== OPDRACHT 1 ==
Neem uit de tekst over de molens hieronder letterlijk het stuk over van "De Houtse molen is" tot "de tram langskomt.".

== GEKOZEN FRAGMENT ==
· · · ·

Waar de Standerdmolen van hout is, is de Elderse molen, stammend uit 1851, opgebouwd uit steen.

De eigenaren zijn molenmaker Godefridus van Driel en Hendrikus van Stekelenborg. Hij is gebouwd als grondmolen zonder belt of stelling waarvan de wieken direct vanaf het maaiveld te bereiken zijn.

De Elderse molen, ondanks de hoge populieren in de omgeving staat hij toch nog mooi in zicht.

Op een later, onbekend tijdstip is de molen opgetrokken tot een beltmolen. De gemetselde boog van de ingang van de grondmolen is nog zichtbaar boven de ingang van de belt. Latere eigenaren zijn: Albertus van Driel, Hendrik Sevens, Peter Coolen, van Nuenen, familie van Stekelenburg, Peter Peters, Maria Holten en Oswald Vink. De molen maalt koren, mout, pel (gerst) en schors.

De Houtse molen is eigendom van de familie Van Stekelenburg en is in 1889 van Zeelst bij Eindhoven naar ’t Hout verplaatst. De familie van Stekelenburg is een echte mulders (molenaars) familie:  Godefridus van Stekelenburg heeft eerst de Elderse molen gehuurd, en hij maalt nu dus in Mierlo-Hout.  Omdat de Houtse molen niet geheel in de behoefte kan voorzien, wordt er in 1907 een stoommolen bijgebouwd. Aanvankelijk wordt er veel boekweit gemalen voor het bakken van pannenkoeken alsmede voor het maken van balkenbrij.

De heer Van Sinten voert de herten in het hertenkamp bij de Standermolen in Mierlo.

De Standerdmolen en de Houtse molen liggen niet ver van de weg waar de tram langskomt.

Alle drie de molens hebben voldoende vrije windvang zodat ze optimaal gebruik kunnen maken van de wind. Het is alle dagen een komen en gaan van karren die door paarden naar de molens worden gereden. In deze zomer zijn de molens en de bedrijvigheid er omheen een mooi en vertrouwd gezicht.

De Elderse molen aan de doorgaande weg van Geldrop naar Helmond is gebouwd in 1851.

Het is augustus 2022, een eeuw later. Van de drie vrolijk draaiende molens is er nog maar één over: de Standerdmolen.

De Houtse molen heeft het niet gered. Door de toenemende industrialisering en opmars van elektriciteit wordt de  onzekere windbemaling op een gegeven moment overbodig en vallen veel molens stil, wat vaak tot sloop leidt. Dat gebeurt ook met de Mierlo-Houtse molen. Hij wordt verkocht voor 300 gulden en in 1938 gesloopt. Delen van de molen gaan naar de molen van Swartbroek (L) en het eikenhout naar de firma Janssen in Mierlo-Hout voor het maken en restaureren van eikenhouten kasten.

Ook de Elderse molen draait niet meer, al staat hij er nog wel, daar aan de Geldropseweg. Al vanaf 1928 raakt de molen geleidelijk buiten bedrijf en ernstig in verval. In 1939 is de molen niet veel meer dan een ruïne. Zonder staart, met maar één roede en met een reeds gedeeltelijk afgegraven molenbelt wordt hij gekocht door A.L.M van der Lande. Deze laat hem uitwendig restaureren en er een woning bij bouwen. Oorspronkelijk is het de bedoeling om de molen als molenmuseum in te richten, maar daar is het nooit van gekomen. Het gaande werk en de molenstenen ontbreken, alleen de kap met aswiel en kruiwerk om de molenkap zo nodig in de wind te zetten zijn compleet.

· · · ·

[Opgeslagen gegevens]
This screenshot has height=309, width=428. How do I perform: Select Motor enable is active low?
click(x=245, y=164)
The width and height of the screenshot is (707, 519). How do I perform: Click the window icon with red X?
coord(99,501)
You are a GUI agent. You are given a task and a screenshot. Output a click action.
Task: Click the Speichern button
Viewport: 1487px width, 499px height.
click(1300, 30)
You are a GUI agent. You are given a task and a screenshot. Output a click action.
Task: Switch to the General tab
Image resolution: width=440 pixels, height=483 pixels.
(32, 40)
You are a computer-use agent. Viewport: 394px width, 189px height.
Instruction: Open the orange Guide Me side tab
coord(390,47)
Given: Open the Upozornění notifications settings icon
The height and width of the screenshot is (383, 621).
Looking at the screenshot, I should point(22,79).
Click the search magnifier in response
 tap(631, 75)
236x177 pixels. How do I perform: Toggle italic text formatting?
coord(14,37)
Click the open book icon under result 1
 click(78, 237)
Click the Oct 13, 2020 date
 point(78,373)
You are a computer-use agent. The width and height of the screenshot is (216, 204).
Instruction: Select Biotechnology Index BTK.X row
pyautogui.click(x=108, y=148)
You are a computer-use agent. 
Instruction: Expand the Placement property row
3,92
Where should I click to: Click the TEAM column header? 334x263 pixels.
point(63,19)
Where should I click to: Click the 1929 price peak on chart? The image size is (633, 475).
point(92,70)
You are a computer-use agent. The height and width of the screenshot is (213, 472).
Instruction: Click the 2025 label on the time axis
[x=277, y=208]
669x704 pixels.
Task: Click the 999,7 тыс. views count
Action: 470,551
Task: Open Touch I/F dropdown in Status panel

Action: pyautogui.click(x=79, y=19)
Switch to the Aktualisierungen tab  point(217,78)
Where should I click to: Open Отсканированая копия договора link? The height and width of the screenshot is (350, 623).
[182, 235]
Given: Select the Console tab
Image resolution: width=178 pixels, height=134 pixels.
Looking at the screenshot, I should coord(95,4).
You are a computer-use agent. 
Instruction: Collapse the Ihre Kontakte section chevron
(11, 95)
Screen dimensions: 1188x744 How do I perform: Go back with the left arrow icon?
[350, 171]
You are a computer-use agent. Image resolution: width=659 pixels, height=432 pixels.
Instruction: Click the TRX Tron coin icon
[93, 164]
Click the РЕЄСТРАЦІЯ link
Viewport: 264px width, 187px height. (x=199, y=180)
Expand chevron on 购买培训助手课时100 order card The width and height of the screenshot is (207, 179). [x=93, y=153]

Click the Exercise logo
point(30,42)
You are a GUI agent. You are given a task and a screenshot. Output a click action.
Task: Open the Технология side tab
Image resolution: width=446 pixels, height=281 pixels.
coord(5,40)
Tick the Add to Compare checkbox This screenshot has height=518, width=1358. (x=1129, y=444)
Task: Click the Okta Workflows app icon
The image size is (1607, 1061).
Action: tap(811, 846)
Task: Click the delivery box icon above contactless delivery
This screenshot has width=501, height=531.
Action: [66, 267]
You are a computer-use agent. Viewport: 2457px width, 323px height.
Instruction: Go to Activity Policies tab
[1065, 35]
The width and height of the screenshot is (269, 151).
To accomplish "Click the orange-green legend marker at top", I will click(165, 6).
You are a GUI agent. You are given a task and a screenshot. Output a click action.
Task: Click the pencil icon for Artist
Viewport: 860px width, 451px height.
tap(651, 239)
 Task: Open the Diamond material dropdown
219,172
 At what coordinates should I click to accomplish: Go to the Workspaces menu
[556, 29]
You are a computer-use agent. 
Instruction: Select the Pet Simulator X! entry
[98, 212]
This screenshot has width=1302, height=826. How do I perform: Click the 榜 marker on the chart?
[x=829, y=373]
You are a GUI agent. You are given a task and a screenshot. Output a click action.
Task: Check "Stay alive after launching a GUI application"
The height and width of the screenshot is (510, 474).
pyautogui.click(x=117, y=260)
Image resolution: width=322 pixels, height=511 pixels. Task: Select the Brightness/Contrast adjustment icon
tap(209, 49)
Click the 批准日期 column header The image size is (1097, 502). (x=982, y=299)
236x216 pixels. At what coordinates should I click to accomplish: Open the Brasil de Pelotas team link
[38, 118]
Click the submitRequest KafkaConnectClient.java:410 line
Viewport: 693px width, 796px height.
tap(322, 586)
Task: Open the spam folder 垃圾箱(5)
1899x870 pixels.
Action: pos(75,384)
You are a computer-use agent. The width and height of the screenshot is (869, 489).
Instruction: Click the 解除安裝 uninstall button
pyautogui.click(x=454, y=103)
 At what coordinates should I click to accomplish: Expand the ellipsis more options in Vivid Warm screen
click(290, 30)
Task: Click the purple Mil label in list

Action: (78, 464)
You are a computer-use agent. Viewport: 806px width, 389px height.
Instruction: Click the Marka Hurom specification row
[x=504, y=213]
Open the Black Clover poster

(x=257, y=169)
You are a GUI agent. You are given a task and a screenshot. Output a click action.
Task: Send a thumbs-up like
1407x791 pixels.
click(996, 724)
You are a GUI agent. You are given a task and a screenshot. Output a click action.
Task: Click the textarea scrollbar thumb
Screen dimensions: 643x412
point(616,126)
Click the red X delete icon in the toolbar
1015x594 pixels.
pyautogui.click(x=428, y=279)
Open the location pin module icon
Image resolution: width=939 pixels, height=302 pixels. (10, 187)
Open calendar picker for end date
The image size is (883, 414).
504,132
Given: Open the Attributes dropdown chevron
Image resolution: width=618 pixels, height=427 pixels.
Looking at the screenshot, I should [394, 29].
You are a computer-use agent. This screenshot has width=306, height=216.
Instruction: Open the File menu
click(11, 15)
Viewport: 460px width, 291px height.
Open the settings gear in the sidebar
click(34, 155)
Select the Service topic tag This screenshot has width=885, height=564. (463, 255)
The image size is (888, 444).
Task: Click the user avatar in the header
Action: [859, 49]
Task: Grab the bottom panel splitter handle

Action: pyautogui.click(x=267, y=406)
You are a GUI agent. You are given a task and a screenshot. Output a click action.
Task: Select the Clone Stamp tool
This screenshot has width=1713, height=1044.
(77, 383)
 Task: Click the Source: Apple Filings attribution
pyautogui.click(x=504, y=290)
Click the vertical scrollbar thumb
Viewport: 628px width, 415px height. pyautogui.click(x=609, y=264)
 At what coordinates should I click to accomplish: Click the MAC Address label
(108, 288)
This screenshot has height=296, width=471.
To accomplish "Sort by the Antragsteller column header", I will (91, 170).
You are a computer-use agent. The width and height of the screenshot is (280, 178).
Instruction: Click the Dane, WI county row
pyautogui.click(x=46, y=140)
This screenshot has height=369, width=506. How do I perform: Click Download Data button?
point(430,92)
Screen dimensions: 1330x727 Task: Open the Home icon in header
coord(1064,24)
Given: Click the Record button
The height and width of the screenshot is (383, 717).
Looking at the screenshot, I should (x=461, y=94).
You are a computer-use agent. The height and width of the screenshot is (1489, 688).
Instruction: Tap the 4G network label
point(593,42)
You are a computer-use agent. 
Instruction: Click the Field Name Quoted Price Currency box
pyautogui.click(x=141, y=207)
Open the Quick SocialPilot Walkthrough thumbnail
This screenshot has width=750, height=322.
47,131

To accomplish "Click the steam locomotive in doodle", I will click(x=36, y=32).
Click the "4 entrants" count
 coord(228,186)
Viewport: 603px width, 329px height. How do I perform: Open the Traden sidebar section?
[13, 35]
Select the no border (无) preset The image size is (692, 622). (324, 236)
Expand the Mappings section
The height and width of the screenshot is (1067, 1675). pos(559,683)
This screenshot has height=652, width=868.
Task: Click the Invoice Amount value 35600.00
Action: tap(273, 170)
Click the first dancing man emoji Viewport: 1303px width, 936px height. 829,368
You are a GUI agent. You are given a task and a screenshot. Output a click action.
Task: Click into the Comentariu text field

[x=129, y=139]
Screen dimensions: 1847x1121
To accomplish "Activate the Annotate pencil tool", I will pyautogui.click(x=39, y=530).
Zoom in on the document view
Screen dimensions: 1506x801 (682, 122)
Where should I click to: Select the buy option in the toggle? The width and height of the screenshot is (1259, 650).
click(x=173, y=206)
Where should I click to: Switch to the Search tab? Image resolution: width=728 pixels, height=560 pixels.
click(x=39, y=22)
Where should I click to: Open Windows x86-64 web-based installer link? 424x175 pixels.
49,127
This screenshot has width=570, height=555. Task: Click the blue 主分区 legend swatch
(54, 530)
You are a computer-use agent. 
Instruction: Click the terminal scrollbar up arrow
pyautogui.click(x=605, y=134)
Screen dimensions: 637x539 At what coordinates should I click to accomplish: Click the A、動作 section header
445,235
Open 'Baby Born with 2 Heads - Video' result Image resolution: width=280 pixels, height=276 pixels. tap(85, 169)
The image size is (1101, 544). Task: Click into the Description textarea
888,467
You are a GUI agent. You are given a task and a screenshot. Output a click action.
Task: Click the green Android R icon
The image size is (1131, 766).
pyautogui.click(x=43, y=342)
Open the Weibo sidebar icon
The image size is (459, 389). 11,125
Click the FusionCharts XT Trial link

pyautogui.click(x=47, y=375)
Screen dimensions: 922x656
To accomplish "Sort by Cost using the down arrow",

· · · ·

== OPDRACHT 2 ==
Bepaal hoeveel regels in de vermeldingen hierboven de tekenreeks "dimensions" bevatten, waarbij het verschil tussen hoofdletters en kleine letters telt. Geef alleen dat aantal.

== ANTWOORD 1 ==
De Houtse molen is eigendom van de familie Van Stekelenburg en is in 1889 van Zeelst bij Eindhoven naar ’t Hout verplaatst. De familie van Stekelenburg is een echte mulders (molenaars) familie:  Godefridus van Stekelenburg heeft eerst de Elderse molen gehuurd, en hij maalt nu dus in Mierlo-Hout.  Omdat de Houtse molen niet geheel in de behoefte kan voorzien, wordt er in 1907 een stoommolen bijgebouwd. Aanvankelijk wordt er veel boekweit gemalen voor het bakken van pannenkoeken alsmede voor het maken van balkenbrij.

De heer Van Sinten voert de herten in het hertenkamp bij de Standermolen in Mierlo.

De Standerdmolen en de Houtse molen liggen niet ver van de weg waar de tram langskomt.

== ANTWOORD 2 ==
7